LITERATURE: 100 Years

The Buendia family is one driven by happenstance.  Their lives respond to who wanders into their village, what is brought, what is bought by Jose Arcadio.  Meanwhile, the young Jose is evidently astronomically endowed and has discovered its usefulness.  He becomes intimate with the housekeeper, unable to stay away from her until she tells him she is pregnant.  He then discovers love with a young gypsy girl and leaves with the tribe, solving two problems at once.  His mother, Ursula, is distraught and goes by herself after the gypsies, and here is where it gets interesting.

Ursula is gone for five months, leaving her husband Jose Arcadio behind to watch the two children, Aureliano and Amaranta.  When she returns, she "gave him a conventional kiss, as if she had been away only and hour."  And the kicker:

"Ursula had not caught up with the gypsies, but she had found the route that her husband had been unable to discover in his frustrated search for the great inventions."

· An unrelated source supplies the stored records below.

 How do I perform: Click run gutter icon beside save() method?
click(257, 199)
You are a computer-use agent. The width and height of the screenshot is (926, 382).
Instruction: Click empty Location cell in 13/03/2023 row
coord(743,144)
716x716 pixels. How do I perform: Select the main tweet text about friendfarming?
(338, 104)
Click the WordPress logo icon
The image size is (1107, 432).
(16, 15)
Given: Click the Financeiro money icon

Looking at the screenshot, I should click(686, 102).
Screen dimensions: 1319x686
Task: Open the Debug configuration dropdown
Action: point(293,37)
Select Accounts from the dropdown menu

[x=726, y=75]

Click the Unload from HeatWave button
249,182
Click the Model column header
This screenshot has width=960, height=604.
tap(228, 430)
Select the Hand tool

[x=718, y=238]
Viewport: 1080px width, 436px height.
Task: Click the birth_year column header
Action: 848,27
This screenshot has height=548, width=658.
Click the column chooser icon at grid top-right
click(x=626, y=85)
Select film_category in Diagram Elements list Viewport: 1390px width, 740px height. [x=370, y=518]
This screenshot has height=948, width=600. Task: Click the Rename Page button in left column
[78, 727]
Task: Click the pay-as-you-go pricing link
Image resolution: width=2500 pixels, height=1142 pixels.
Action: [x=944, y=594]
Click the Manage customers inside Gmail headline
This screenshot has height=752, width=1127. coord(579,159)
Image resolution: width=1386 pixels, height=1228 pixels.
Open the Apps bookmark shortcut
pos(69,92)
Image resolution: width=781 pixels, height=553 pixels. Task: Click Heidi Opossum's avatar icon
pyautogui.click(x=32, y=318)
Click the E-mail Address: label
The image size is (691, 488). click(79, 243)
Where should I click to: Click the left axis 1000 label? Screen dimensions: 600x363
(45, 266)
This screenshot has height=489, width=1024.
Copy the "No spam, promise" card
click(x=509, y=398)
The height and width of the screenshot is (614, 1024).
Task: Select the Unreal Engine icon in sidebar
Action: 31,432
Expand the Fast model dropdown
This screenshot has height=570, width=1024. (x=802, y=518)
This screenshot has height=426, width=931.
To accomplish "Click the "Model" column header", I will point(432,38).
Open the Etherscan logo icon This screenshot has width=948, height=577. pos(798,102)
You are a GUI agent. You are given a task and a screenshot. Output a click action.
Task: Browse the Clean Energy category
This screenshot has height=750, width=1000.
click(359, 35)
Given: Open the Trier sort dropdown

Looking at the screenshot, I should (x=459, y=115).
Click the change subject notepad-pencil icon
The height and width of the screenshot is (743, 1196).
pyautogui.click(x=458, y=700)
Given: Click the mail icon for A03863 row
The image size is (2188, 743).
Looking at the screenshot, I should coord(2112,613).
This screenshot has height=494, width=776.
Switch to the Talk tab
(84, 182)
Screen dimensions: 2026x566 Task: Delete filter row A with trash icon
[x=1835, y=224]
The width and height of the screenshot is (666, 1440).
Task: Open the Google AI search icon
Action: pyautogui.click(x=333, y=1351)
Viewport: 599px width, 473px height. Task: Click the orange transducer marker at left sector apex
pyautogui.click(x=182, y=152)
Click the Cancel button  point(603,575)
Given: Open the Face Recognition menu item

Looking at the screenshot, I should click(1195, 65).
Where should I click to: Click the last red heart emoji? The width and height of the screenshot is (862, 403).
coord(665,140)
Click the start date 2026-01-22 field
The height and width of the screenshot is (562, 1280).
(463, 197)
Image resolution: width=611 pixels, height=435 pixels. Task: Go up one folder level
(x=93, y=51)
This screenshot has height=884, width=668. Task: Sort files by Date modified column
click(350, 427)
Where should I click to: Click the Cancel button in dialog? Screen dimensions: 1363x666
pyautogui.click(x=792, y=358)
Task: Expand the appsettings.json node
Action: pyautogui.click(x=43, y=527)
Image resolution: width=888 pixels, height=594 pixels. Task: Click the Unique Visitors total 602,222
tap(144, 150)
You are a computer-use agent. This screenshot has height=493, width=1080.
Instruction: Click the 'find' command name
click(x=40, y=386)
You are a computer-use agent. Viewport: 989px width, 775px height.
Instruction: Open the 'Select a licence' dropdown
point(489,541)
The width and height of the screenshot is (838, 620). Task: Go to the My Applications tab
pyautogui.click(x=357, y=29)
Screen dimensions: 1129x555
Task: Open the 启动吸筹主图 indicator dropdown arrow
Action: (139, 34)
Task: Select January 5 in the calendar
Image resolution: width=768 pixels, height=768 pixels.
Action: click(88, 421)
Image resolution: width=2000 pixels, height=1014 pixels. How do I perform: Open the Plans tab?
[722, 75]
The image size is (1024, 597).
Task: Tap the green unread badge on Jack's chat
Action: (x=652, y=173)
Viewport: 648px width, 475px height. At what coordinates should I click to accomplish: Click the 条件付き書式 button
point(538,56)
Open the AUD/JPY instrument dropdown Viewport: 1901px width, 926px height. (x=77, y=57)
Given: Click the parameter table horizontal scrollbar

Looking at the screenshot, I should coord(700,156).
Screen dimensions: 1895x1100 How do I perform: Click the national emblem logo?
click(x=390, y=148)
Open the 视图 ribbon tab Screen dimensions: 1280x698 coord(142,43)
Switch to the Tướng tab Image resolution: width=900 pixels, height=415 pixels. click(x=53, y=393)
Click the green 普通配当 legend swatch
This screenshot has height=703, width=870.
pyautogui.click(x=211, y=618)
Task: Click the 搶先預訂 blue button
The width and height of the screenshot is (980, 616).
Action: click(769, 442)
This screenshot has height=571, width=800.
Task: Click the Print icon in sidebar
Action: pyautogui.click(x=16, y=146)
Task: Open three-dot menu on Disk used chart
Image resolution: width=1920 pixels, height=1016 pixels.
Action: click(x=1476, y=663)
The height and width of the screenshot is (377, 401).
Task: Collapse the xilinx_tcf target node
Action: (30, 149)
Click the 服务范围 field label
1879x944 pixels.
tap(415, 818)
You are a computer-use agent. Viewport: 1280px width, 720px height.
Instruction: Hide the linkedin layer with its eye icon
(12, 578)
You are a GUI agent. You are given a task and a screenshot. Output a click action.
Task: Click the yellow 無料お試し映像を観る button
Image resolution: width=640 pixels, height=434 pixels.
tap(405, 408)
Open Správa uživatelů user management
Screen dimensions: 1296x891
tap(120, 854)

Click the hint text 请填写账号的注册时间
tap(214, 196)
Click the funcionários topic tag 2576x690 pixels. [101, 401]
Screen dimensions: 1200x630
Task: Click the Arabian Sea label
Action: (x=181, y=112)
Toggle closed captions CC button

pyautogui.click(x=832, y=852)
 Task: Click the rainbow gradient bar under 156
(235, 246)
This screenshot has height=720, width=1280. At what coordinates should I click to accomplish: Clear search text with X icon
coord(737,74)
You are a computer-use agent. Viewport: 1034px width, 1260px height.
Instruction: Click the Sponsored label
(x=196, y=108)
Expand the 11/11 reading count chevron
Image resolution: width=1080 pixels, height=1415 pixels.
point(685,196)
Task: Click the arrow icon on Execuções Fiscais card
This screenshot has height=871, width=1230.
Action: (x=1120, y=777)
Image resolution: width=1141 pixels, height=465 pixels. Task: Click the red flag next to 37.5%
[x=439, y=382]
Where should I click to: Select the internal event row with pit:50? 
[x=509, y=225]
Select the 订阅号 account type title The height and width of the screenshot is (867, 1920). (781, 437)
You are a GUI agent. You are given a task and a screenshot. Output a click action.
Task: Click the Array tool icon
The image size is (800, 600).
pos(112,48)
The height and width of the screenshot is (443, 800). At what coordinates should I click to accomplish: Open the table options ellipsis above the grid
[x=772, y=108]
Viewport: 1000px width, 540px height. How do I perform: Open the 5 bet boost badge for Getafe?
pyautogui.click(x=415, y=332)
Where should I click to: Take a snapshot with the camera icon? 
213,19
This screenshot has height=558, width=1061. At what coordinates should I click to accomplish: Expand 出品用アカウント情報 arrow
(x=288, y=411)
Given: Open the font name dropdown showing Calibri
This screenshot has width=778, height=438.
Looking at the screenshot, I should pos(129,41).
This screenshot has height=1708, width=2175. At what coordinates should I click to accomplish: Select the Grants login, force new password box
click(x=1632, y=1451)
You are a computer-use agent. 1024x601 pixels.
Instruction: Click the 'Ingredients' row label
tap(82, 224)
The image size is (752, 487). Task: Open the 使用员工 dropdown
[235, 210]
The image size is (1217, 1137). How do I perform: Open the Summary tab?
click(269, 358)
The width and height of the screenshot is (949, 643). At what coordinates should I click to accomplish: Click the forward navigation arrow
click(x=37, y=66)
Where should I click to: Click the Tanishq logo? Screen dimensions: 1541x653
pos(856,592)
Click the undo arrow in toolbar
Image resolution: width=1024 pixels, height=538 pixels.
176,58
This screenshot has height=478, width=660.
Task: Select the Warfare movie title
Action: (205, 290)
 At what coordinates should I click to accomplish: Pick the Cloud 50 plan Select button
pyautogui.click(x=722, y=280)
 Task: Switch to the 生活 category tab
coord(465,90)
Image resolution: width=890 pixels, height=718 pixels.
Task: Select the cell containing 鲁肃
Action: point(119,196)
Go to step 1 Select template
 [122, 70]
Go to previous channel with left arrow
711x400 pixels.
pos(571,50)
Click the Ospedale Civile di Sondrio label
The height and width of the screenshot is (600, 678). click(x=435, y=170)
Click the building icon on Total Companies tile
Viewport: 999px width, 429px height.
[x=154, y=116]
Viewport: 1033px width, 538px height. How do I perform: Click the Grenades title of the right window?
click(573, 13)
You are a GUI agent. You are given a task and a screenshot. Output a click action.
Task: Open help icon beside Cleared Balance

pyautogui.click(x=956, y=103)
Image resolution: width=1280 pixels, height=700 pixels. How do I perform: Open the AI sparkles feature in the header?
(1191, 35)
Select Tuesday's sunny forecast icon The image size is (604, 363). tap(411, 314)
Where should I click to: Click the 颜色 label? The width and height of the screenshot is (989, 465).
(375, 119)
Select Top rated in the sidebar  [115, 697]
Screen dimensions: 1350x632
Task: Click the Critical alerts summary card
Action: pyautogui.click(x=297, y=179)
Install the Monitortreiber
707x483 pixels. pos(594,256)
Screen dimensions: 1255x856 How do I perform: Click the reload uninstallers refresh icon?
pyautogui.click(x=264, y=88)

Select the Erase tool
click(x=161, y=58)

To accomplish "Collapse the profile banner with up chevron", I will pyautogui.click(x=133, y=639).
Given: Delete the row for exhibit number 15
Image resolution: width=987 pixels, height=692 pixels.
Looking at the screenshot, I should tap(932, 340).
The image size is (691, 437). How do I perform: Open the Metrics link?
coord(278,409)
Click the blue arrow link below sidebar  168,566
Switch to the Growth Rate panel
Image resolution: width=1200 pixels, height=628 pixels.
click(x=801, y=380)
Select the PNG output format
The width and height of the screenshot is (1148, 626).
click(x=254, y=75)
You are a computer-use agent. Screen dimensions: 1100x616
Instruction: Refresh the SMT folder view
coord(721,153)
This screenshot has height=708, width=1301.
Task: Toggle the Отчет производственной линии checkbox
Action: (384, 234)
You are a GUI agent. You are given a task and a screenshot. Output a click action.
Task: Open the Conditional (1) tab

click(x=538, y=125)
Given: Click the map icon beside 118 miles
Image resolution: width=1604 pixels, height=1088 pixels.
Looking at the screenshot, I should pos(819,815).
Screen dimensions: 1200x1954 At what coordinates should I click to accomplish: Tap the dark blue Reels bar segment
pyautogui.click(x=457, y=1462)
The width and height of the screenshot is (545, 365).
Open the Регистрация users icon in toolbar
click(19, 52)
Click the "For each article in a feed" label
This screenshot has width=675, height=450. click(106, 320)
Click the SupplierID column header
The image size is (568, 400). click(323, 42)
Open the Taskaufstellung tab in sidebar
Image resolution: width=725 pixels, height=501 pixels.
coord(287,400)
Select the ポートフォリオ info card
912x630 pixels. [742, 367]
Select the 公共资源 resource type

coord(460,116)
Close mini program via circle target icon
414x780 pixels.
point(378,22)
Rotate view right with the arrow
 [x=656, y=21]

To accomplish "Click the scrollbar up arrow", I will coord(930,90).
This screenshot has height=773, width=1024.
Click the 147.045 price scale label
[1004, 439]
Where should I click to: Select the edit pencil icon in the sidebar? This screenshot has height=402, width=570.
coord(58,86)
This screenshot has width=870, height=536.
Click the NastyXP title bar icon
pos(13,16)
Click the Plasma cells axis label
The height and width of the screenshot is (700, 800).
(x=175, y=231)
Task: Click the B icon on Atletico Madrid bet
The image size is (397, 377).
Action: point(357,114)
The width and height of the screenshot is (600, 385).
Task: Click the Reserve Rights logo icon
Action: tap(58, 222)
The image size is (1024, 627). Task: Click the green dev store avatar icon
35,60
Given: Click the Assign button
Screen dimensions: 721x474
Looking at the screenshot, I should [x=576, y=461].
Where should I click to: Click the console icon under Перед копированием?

We’re not quite sure what Marquez is referring to by this, knowing that Jose Arcadio had left his birthplace with a following that traveled for two years to settle in the little village of Macondo, but his life since had been dedicated to finding, trying, exploring every possibility the gypsies brought with them on their visits.  Ursula’s trip had taken her to a town where many of the new things were commonplace and when they came back with her to the town, it came to life, and Jose Arcadio with it.

Here Ursula has come into a more obvious status as savior of the town and her family, and Jose Arcadio once again enjoys being a leader of people as the town grows with people and commerce.  And though Ursula, still angry at the gypsies that stole her oldest son away forbids their entry to the village, the one tribe of old Melquiades who was his friend was to be made welcome at Jose’s insistence:

"But Melquiades’ tribe, according to what the wanderers said, had been wiped off the face of the earth because they had gone beyond the limits of human knowledge."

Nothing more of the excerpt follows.